A quoi bon raconter le pitch ? Vous pouvez le lire par ailleurs. Disons seulement qu'on est sur le lieu de tournage d'un long métrage et que toute l'équipe attend : un nouveau déblocage de fonds, la pellicule nécessaire, le réalisateur et la star internationale annoncée.

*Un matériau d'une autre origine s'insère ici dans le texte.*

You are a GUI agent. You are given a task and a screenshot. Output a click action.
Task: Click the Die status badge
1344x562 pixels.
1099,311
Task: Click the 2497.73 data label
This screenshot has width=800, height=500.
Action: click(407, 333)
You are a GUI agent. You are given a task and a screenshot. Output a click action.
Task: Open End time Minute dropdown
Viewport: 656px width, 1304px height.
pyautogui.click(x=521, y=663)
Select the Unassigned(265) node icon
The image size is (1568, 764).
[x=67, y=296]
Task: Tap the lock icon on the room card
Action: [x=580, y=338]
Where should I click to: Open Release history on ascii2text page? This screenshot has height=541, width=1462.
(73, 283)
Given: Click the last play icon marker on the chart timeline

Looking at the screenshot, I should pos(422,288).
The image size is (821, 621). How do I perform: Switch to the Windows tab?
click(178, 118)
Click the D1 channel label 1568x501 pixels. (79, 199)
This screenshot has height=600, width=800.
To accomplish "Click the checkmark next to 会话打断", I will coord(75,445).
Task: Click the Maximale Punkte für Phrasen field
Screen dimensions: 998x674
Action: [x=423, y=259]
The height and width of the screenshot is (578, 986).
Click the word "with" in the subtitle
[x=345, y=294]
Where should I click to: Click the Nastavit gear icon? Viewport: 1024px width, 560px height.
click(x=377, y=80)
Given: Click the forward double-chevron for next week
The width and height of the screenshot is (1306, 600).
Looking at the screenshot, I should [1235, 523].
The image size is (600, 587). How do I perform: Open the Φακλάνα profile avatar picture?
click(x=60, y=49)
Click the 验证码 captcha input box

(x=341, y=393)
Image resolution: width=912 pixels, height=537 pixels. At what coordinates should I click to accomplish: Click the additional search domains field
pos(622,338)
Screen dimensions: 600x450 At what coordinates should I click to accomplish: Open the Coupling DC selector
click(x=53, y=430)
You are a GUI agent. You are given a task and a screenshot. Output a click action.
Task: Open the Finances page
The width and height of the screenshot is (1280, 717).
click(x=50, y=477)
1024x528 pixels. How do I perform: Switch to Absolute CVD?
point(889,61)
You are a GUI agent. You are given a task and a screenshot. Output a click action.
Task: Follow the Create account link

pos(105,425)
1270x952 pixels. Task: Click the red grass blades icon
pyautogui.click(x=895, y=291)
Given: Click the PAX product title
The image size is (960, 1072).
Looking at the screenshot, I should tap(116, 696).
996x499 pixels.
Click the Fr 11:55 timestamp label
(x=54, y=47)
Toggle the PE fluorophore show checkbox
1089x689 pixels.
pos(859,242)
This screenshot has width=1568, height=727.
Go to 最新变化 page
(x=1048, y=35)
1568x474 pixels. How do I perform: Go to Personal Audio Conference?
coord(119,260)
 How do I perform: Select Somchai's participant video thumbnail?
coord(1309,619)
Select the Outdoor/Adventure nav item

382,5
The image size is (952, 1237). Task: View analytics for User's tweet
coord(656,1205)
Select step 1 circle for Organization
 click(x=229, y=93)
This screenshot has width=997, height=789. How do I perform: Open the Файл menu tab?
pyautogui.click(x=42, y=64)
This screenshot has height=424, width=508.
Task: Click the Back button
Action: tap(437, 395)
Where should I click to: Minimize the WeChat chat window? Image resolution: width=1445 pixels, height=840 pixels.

En attendant, on remarque beaucoup Fassbinder lui-même (on peine à penser en le voyant qu'il n'a que 26 ans) dans le rôle du... "régisseur" (à moitié producteur) qui s'occupe de toute la logistique du film et autres tâches, non directement artistiques, qui n'incombent pas au réalisateur ou dont il se décharge. Celui-ci (il arrive au bout de 20-25 minutes de film) est joué par un Lou Castel (28 ans à l'époque, très blond, beaucoup de cheveux, même corpulence que Fassbinder) qui joue à être Fassbinder (ça n'est pas dit, mais c'est très apparent). Et dans l'histoire, la relation entre le régisseur (Fassbinder) et le réalisateur (Lou Castel dans la peau de Fassbinder) est assez amusante, amicale, déconcertante.
Réunis quelque part en Espagne dans le vaste hall d'une villa-hôtel, les personnages du film passent leur temps à attendre (que les conditions soient réunies pour que le tournage démarre), à picoler (whisky ou Cuba libre), gueuler, geindre, s'embrasser, se gifler, tomber dans les bras les uns des autres, coucher avec celui-ci ou celle-là, dire des méchancetés les uns sur les autres, ou qu'ils sont à bout, qu'ils se cassent du film, etc.. Et c'est paradoxalement vraiment drôle, parce qu'excessif jusqu'au dément. Quel cirque ! Je me suis beaucoup amusé à voir ça et je pense que les films de Fassbinder devaient se tourner un peu dans cette ambiance et avec ces péripéties.
On l'a compris, je recommande Prenez garde à la sainte putain, film aussi provocant et fou que l'est son titre. Je suis persuadé que vous le trouverez, comme moi, passionnant et instructif.